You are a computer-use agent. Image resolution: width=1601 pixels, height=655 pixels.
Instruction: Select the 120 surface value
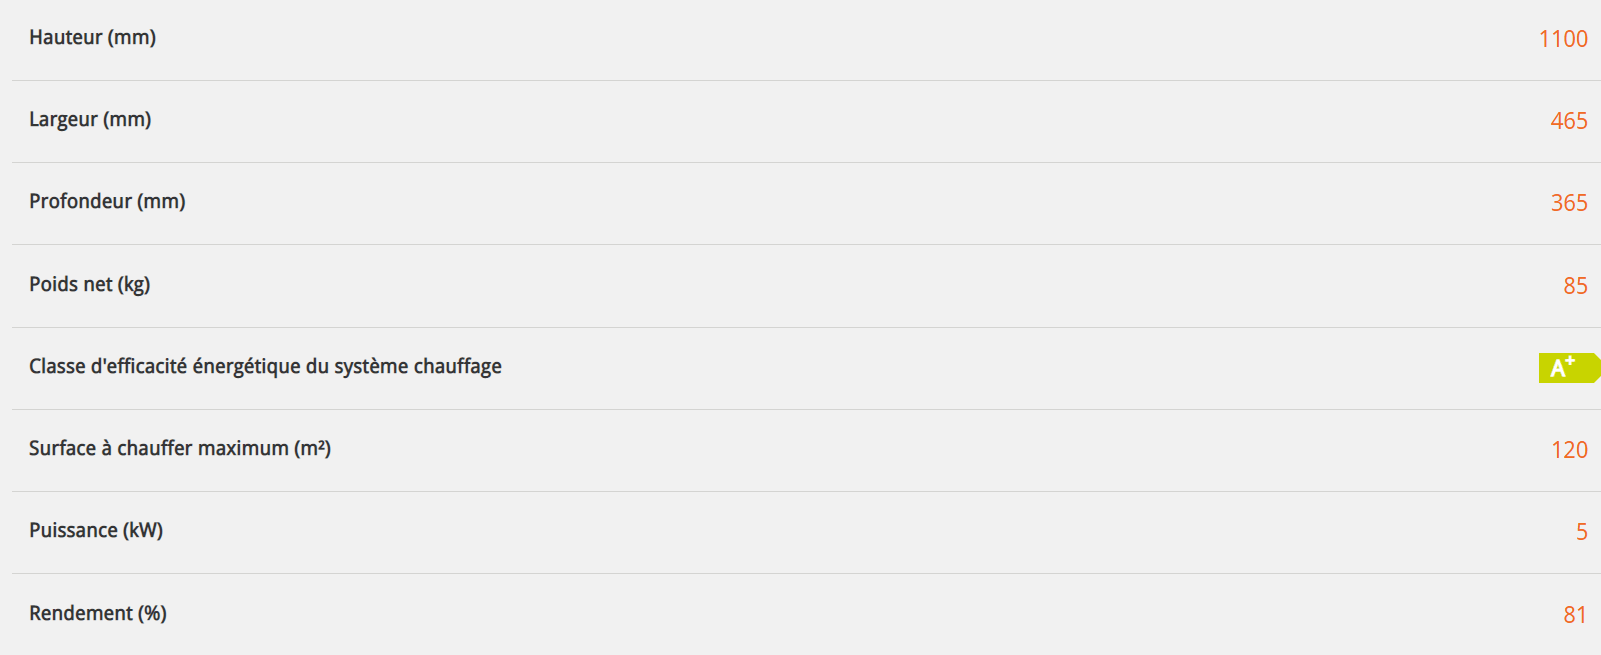(1568, 450)
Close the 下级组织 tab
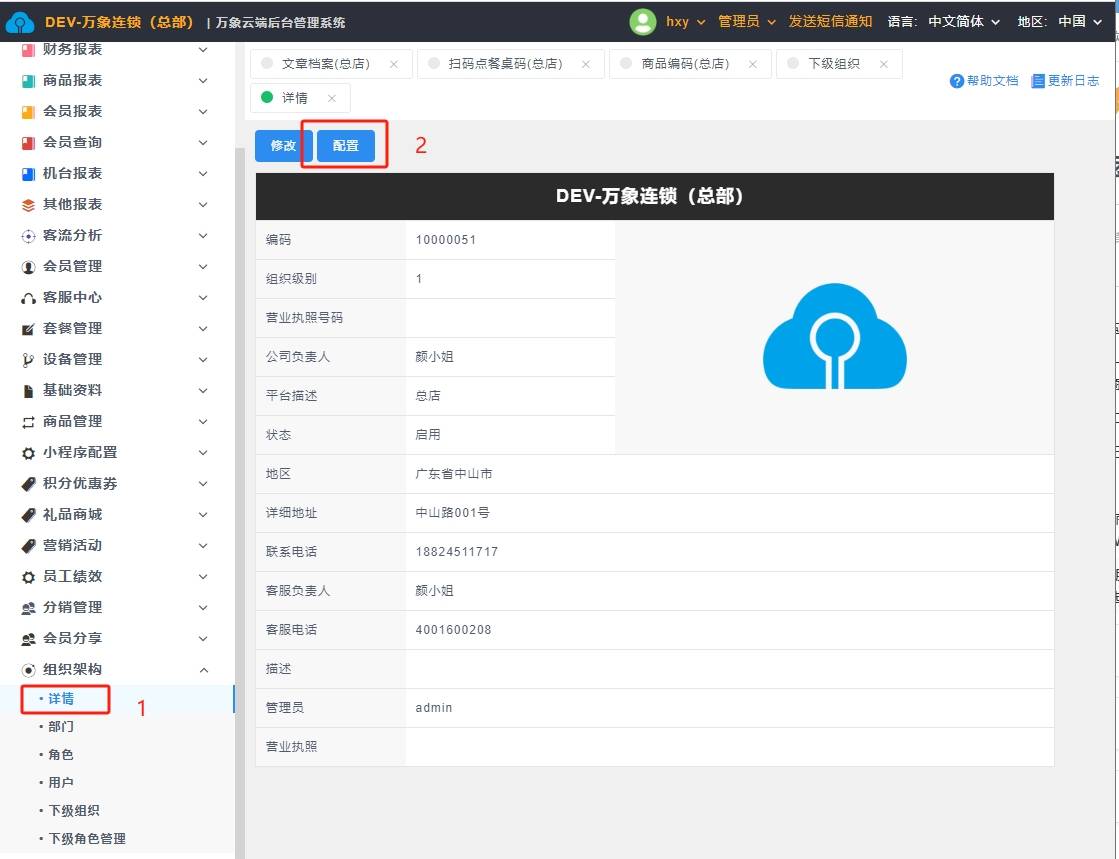 coord(883,64)
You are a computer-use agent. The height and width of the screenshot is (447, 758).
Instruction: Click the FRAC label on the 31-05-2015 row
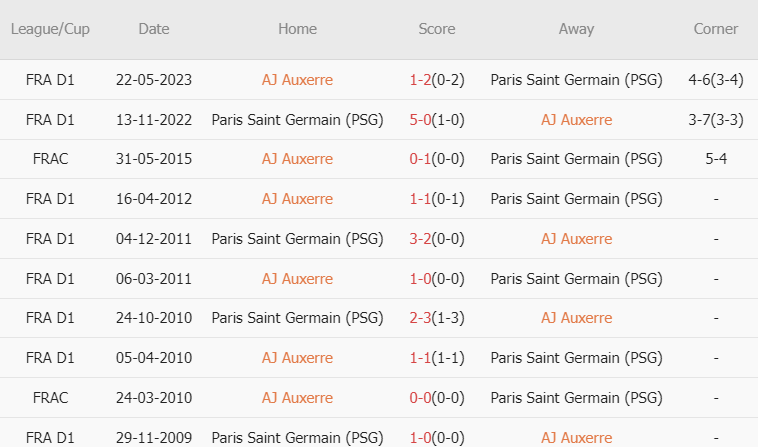click(x=50, y=159)
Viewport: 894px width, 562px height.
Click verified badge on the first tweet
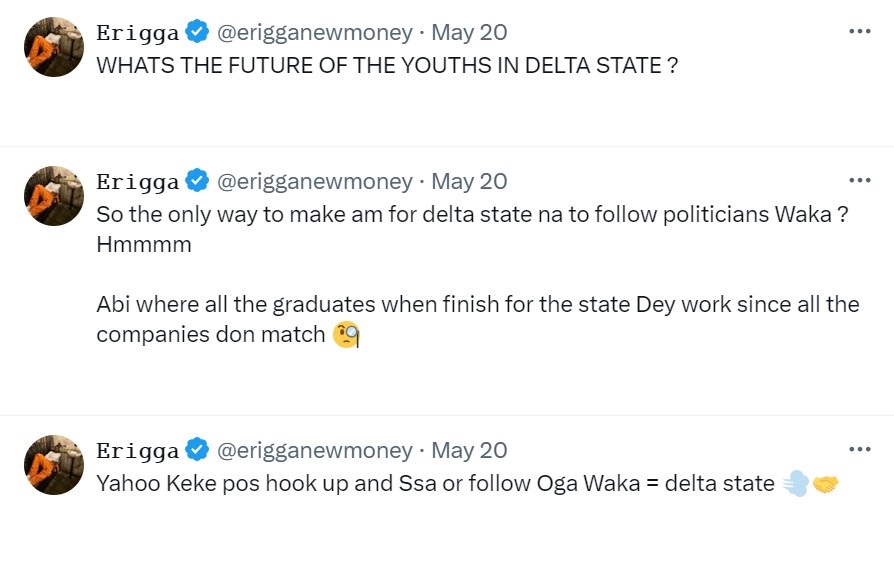197,32
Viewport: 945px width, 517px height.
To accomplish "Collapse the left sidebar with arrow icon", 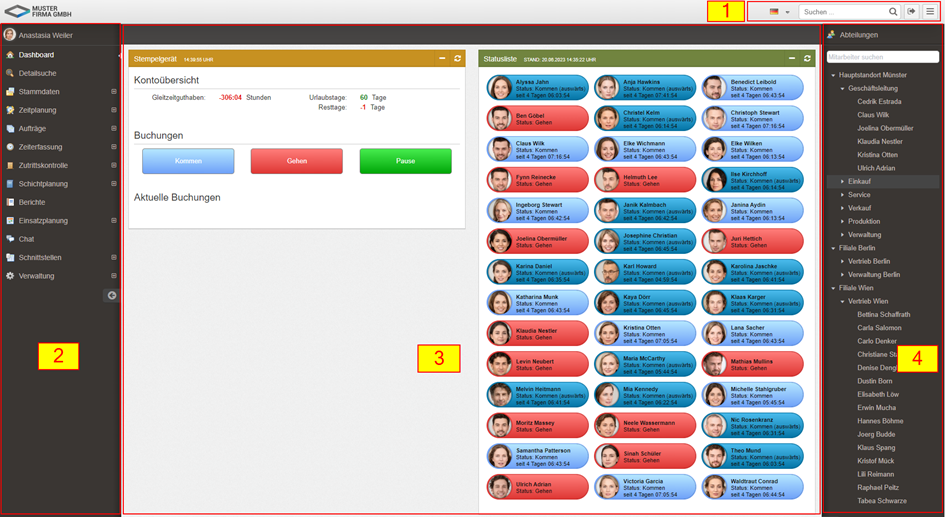I will pyautogui.click(x=112, y=295).
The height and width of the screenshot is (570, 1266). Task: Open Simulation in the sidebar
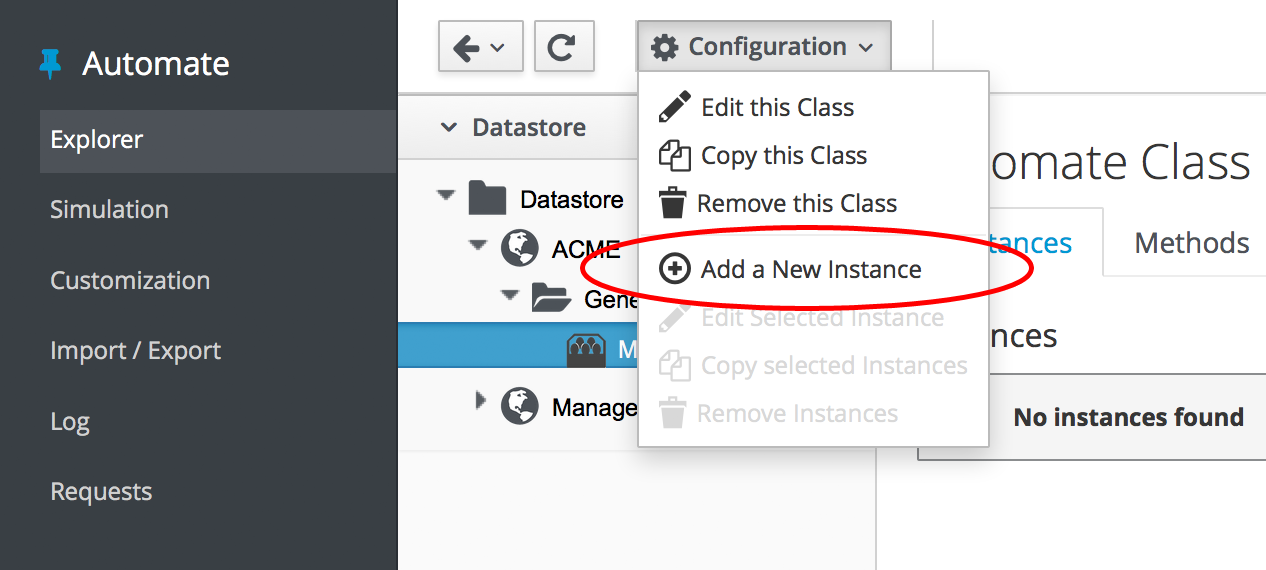(x=109, y=209)
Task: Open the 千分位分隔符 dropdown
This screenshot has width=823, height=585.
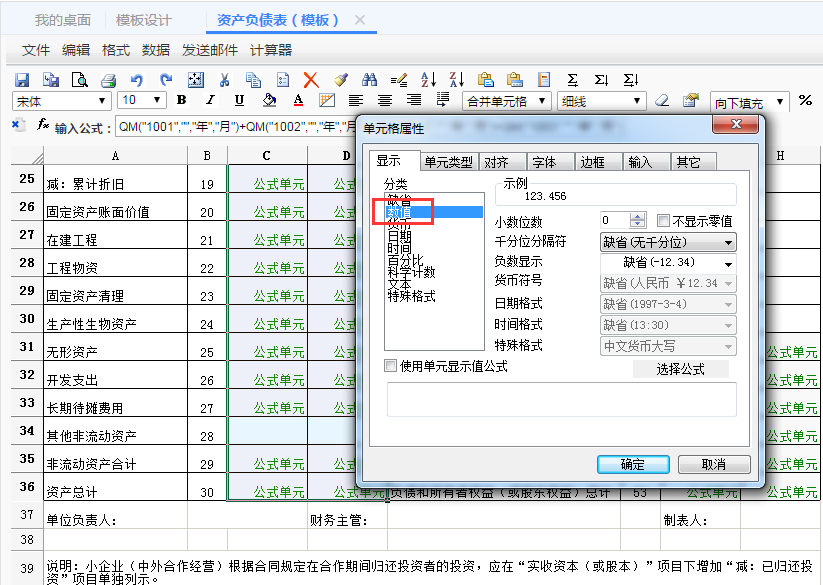Action: (x=668, y=242)
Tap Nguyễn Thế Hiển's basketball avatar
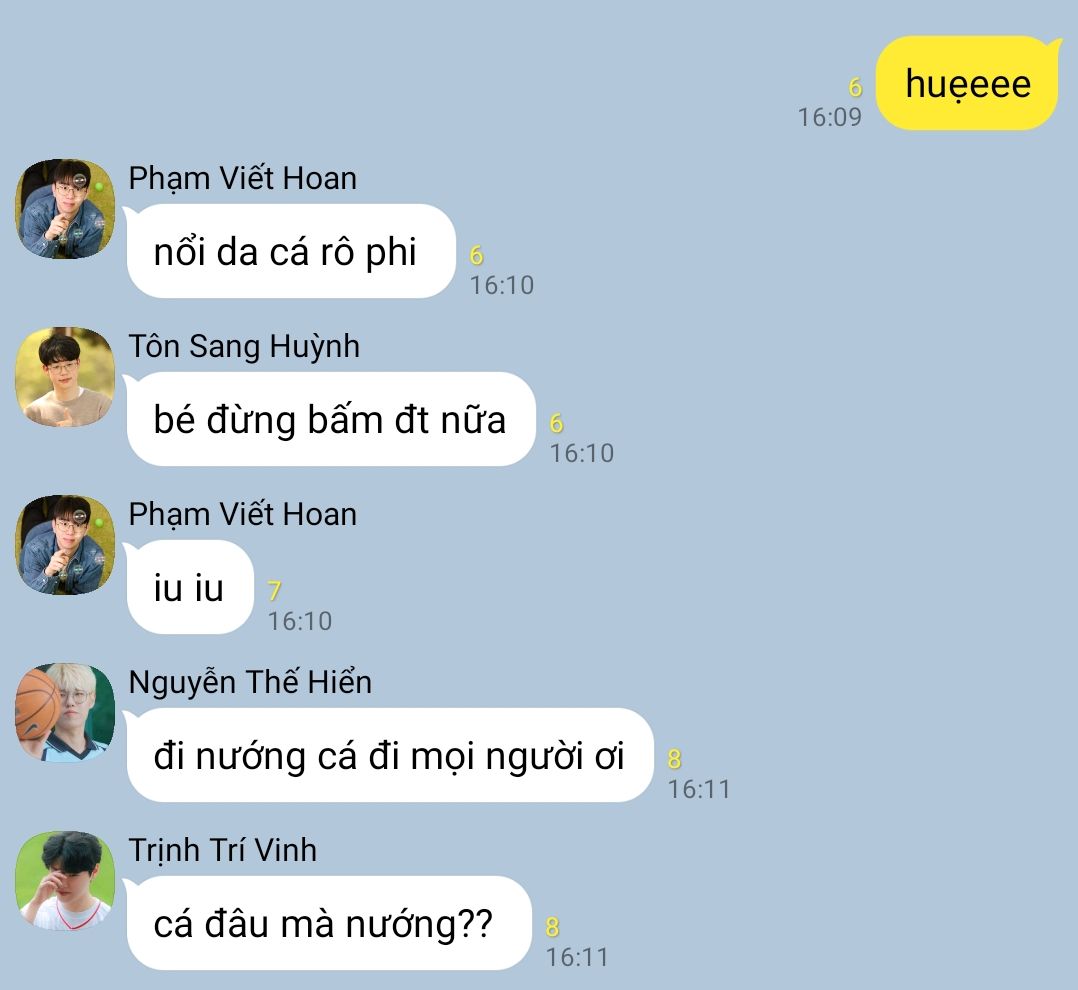 pos(65,713)
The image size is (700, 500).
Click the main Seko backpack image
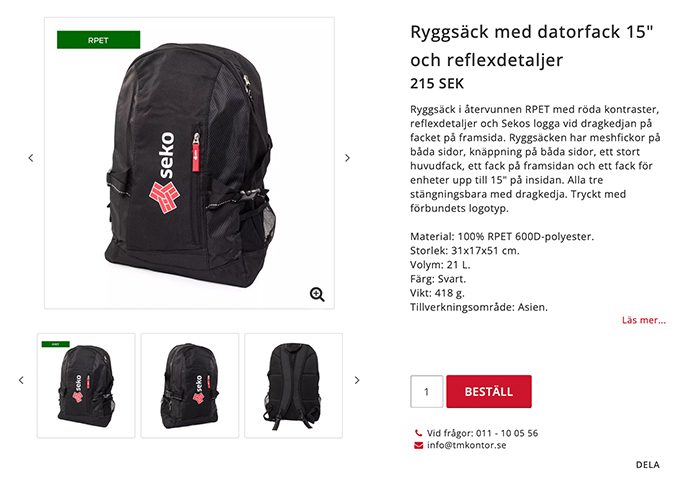(x=189, y=163)
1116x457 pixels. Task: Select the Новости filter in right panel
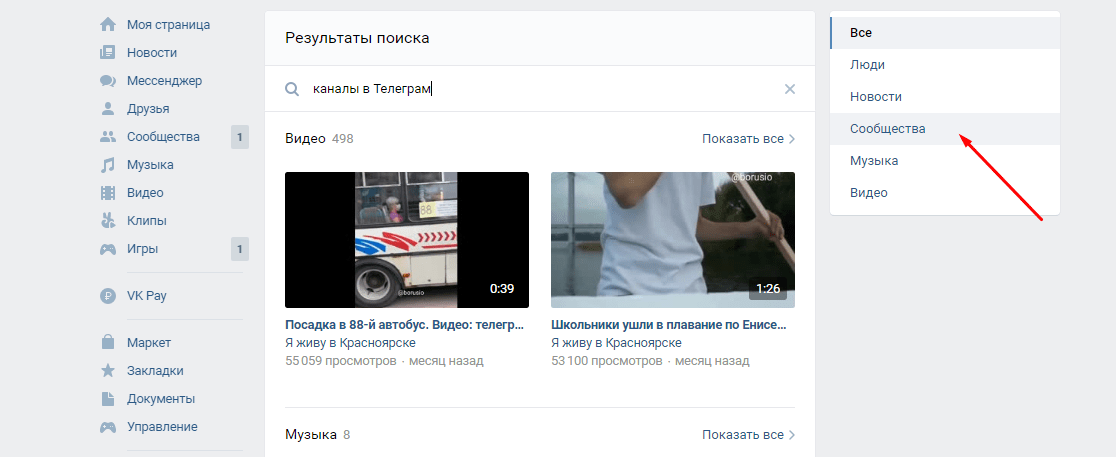(876, 97)
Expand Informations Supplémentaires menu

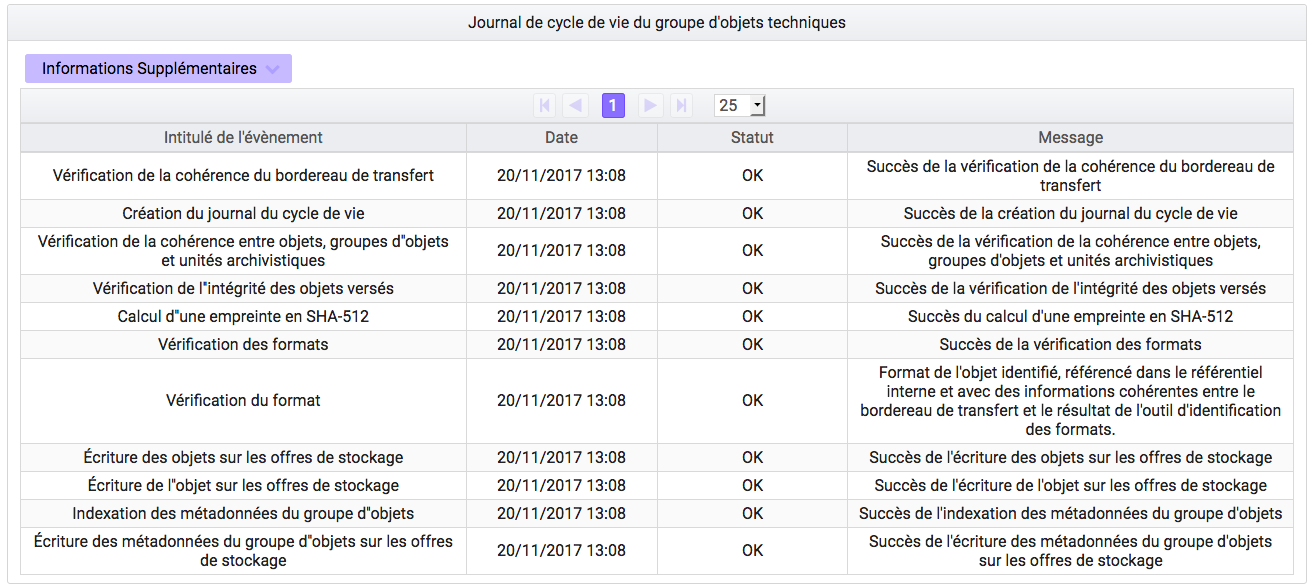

# EXERCISE
Reproduce only the lines from the beginning of the data through the line that contains "You are a computer-use agent. The", both included, and please drop the pictures.

# RESPONSE TO THE EXERCISE
You are a computer-use agent. Image resolution: width=1601 pixels, height=655 pixels.
Instruction: Select the 120 surface value
(1568, 450)
Close the 下级组织 tab
 coord(883,64)
You are a computer-use agent. The height and width of the screenshot is (447, 758).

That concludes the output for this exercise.